**Stated problem:** Extract the text of each item below verbatim, omitting all pictures from your response.

**Record set:**
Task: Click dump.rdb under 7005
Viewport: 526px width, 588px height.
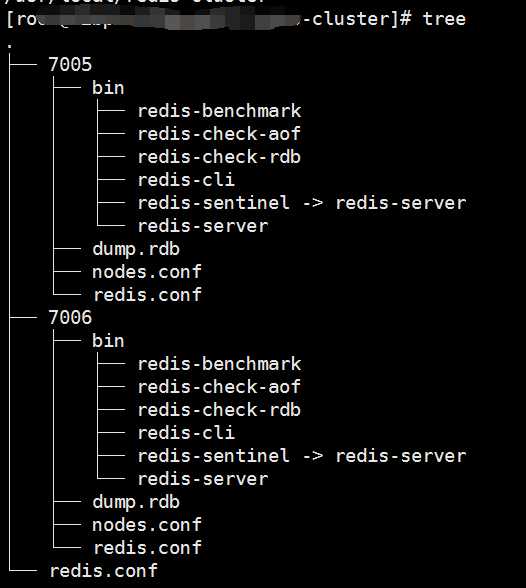Action: click(136, 250)
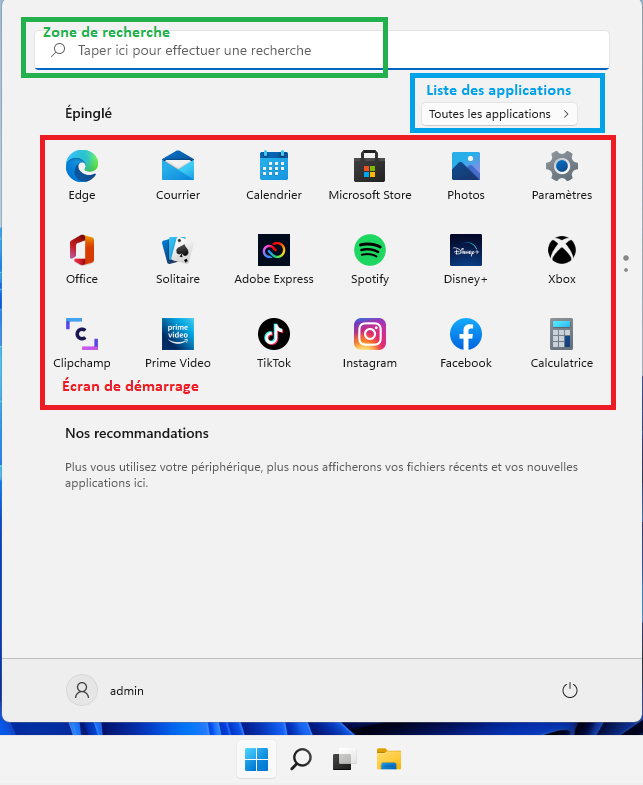Open Microsoft Store from pinned apps

point(370,166)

**Exercise output:**
Task: Click dump.rdb under 7005
Viewport: 526px width, 588px height.
Action: click(136, 250)
Open Microsoft Store from pinned apps

point(370,166)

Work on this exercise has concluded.